Giorgia Meloni è arrivata a palazzo Chigi promettendo tolleranza zero verso gli sbarchi dei migranti e, appena messovi piede, si è trovata a sbattere con il muso contro la realtà: il fenomeno migratorio non è un evento emergenziale, è un dato strutturale del nostro tempo. Non è contenibile con i respingimenti. Punto.
Tanto meno isolandosi dal contesto europeo. La premier lo ha capito presto, ma vallo a dire agli Italiani che la linea dei respingimenti era una mistificazione! Alla vigilia poi di un voto sul quale pare che lei stessa voglia metterci la faccia, candidandosi in prima persona.
La difficoltà è notevole, accentuata dalla concorrenza interna della Lega, che asseconda senza farsi alcun problema di responsabilità etica e nazionale gli umori più viscerali del ‘popolo’ pur di raccattare voti. La premier sta quindi cercando nuove strade.
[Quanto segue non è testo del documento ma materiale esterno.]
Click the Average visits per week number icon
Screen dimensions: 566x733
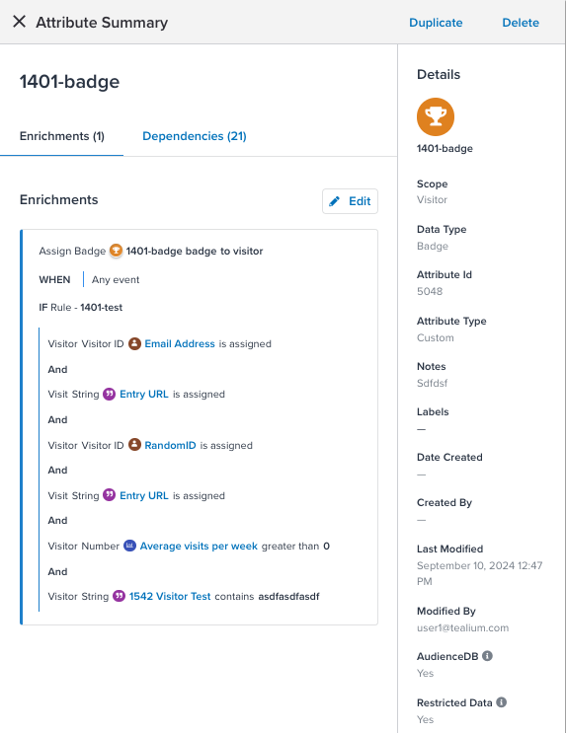point(129,546)
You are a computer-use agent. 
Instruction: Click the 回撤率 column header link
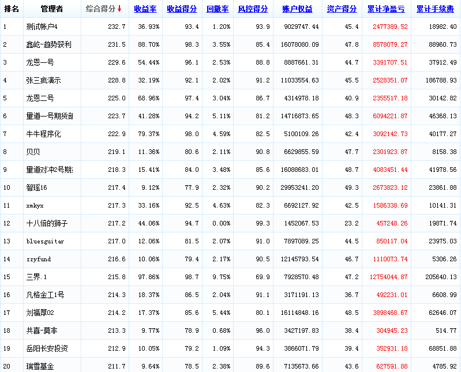click(x=217, y=9)
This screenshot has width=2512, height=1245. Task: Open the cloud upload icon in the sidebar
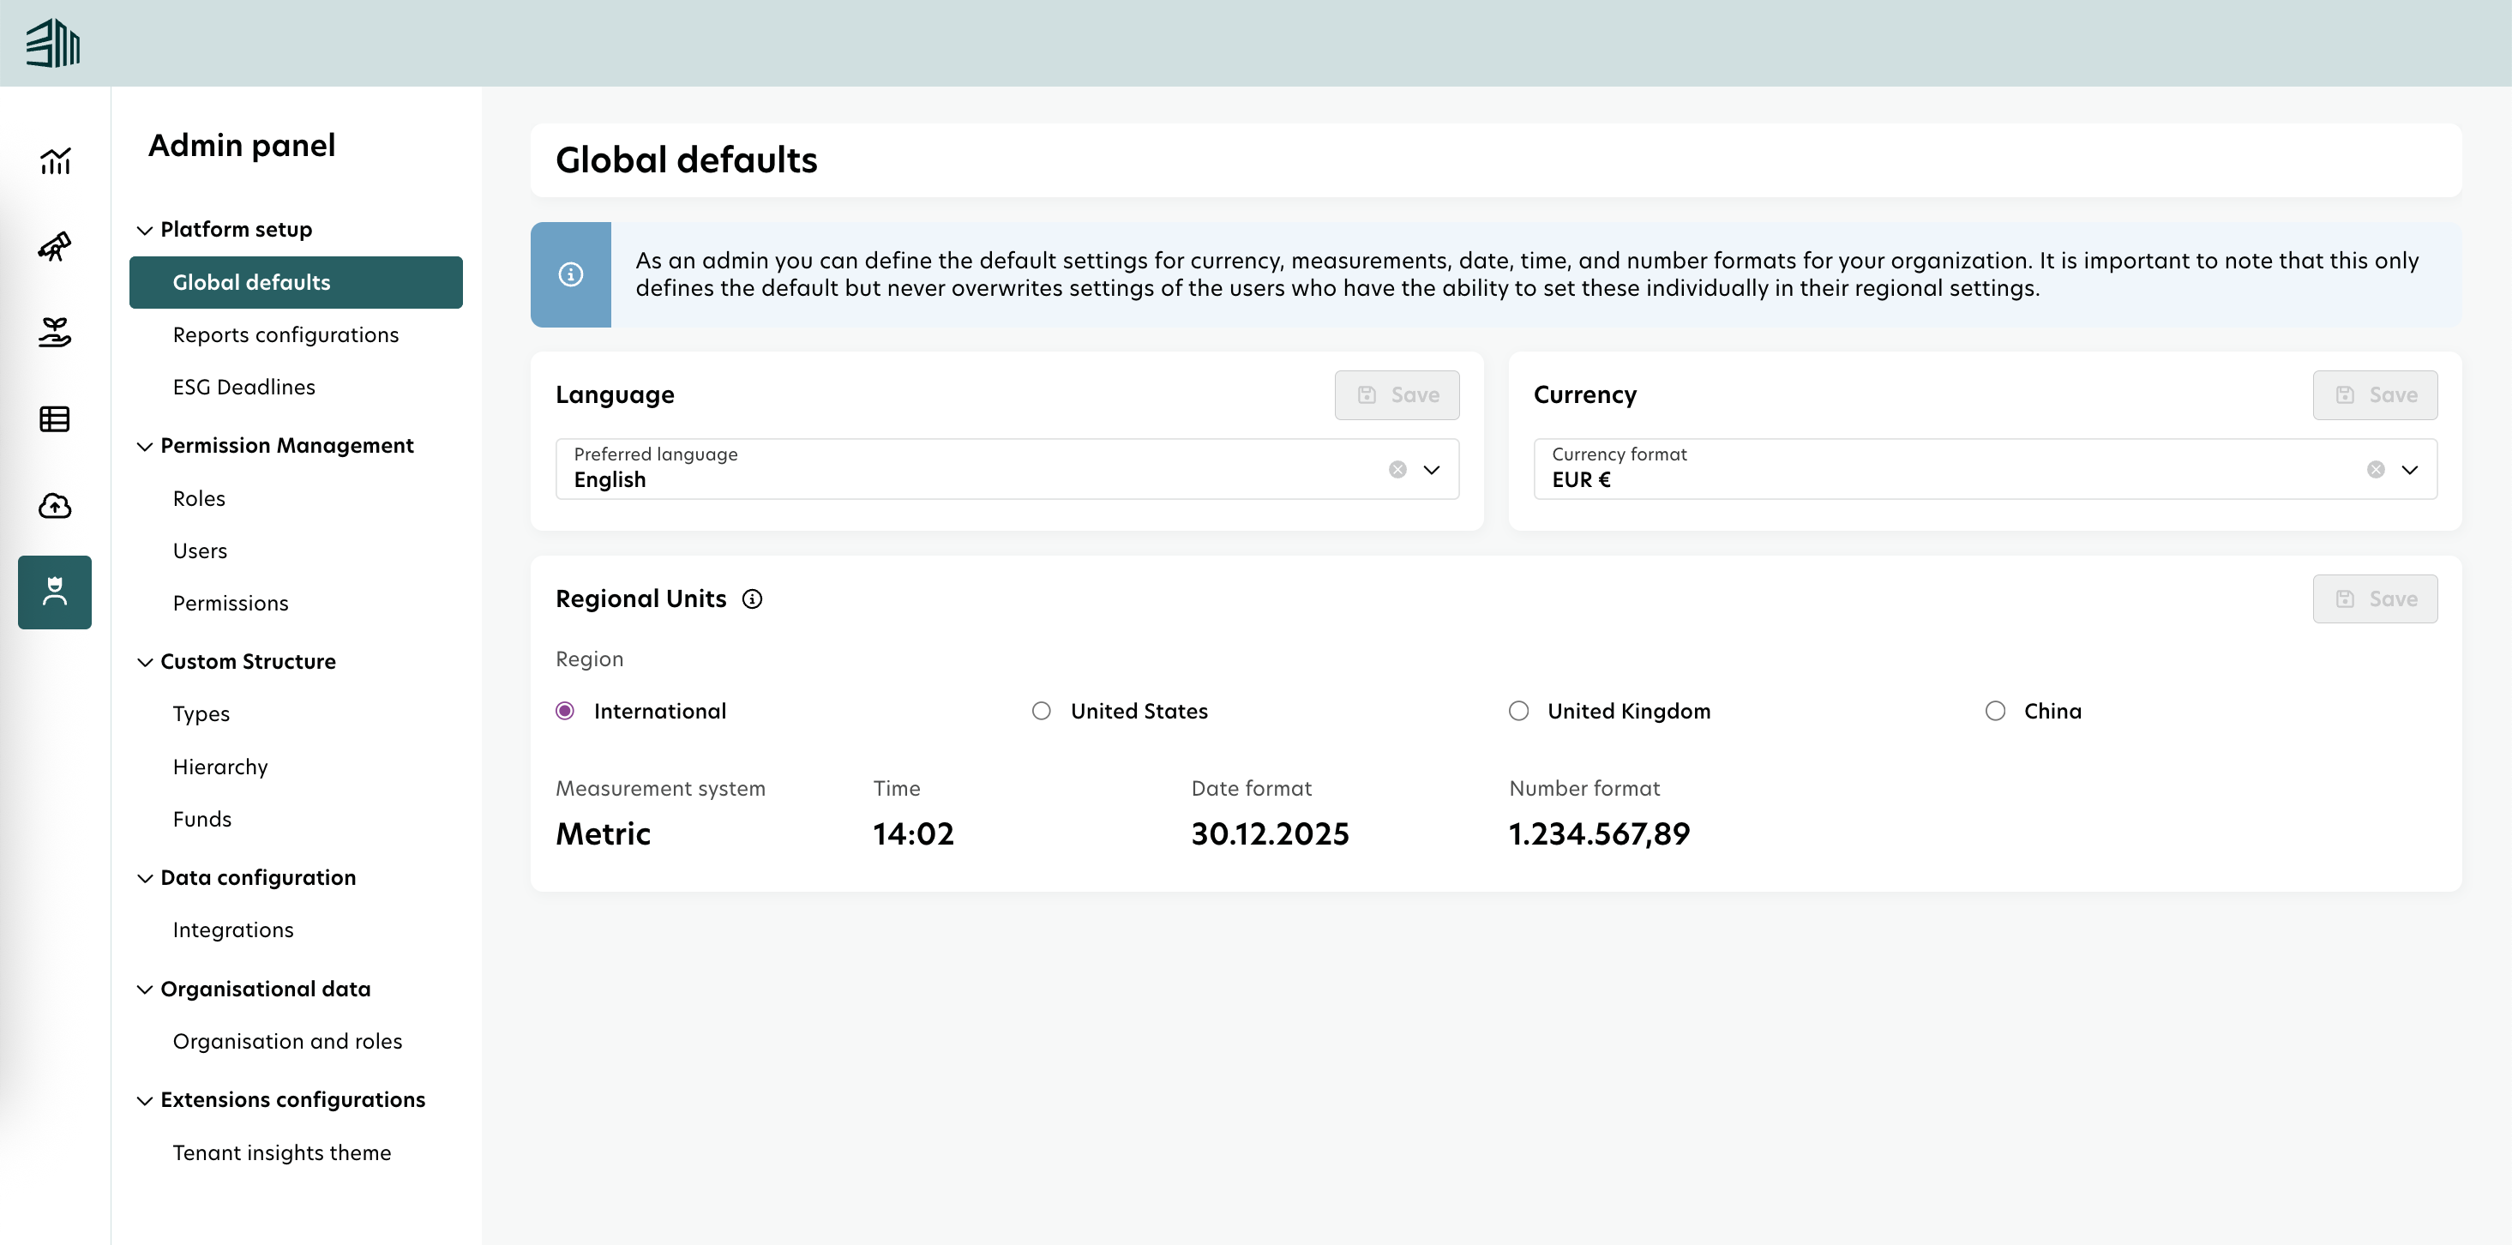pos(55,505)
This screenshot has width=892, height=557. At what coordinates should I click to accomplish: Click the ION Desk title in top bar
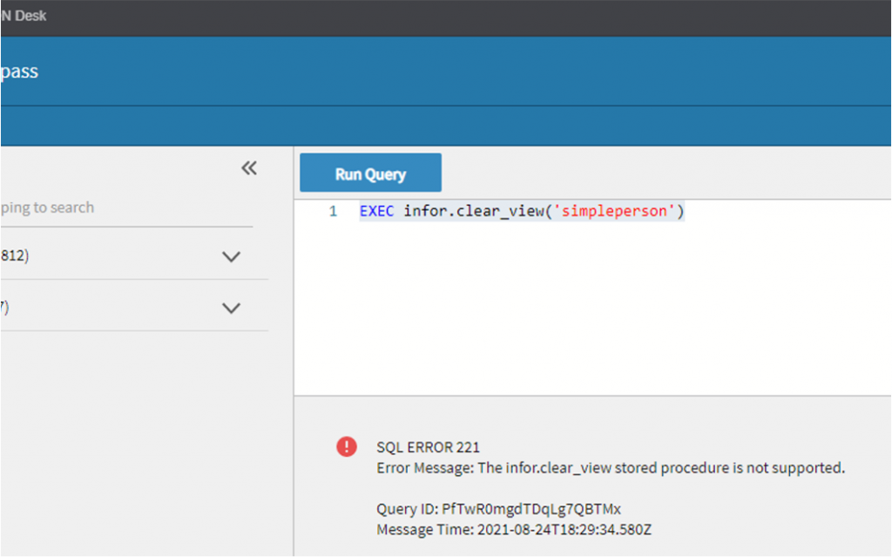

Gli Accordi con l’Albania sono stati poco più di una trovata propagandistica e il Piano Mattei non è stato ancora spiegato agli Italiani e ai Parlamentari. Lo sarà a febbraio e ne capiremo di più, potrebbe segnare un cambio di passo cruciale. Per ora la novità in tema migranti è stata la riforma della Convenzione di Dublino. La premier e la maggioranza tutta hanno rivendicato questa riforma come una loro vittoria ed in parte lo è stata, pur se l’intesa si è fermata molto al di sotto delle necessità.
Vediamo dunque cosa hanno stabilito i leader europei lo scorso 20 dicembre con la Riforma dei Regolamenti di Dublino.
I vecchi accordi prevedevano che i Paesi di primo sbarco – quindi anche l’Italia – avrebbero dovuto farsi carico della gestione delle domande d’asilo dei migranti arrivati in Europa, salvo poi ricollocare gli aventi diritto su tutto lo spazio europeo. Di fatto molti Paesi dell’UE si sono sempre rifiutati di accogliere le proprie quote di ricollocazione. Ora i nuovi accordi, pur confermando questa disposizione, introducono meccanismi di compensazione o di solidarietà: i Paesi che non accetteranno di ricollocare nel proprio territorio i migranti aventi diritto dovranno versare ai Paesi di primo sbarco ventimila euro per ogni rifiuto. Funzionerà? Vedremo, intanto Polonia e Ungheria hanno già dichiarato che si rifiuteranno di versare le loro quote!
Altra intesa è sulla ‘esternalizzazione delle frontiere’. Su questo punto – a mio avviso a buon diritto – Giorgia Meloni rivendica il risultato come una vittoria del governo italiano, che avrebbe indicato la strada con le intese con la Tunisia e con l’Albania. In pratica l’UE stilerà un elenco di Paesi frontalieri extra comunitari considerati ‘Paesi terzi sicuri’ con i quali stipulerà accordi bilaterali. Sul modello delle intese con la Tunisia, più che di quelle con l’Albania per intenderci.
Altre clausole – la promessa velocizzazione delle procedure di esame delle istanze di asilo, lo screening biometrico con annesso controllo sanitario, il contrasto all’uso dei migranti come agenti di destabilizzazione dell’UE da parte di Stati ostili – lasciano il tempo che trovano.
Su questa riforma – è stata davvero un successo del Governo? è la risposta giusta? sarebbe occorso altro? se sì cos’altro? – si ragionerà in campagna elettorale. Su un fronte troveremo le ONG, Amnesty International, la Chiesa di Bergoglio e le formazioni politiche di sinistra; sull’altro le forze dell’attuale maggioranza di governo, con i diversi accenti al loro interno. Il Centro, in polemica con la sinistra, non metterà in discussione la necessità di fronteggiare energicamente il fenomeno migratorio, ma farà le bucce al Governo per le sue contraddizioni, per il risultato ottenuto di poco conto e, in definitiva, per l’inefficacia delle misure da esso adottate finora. E noi elettori pondereremo e voteremo.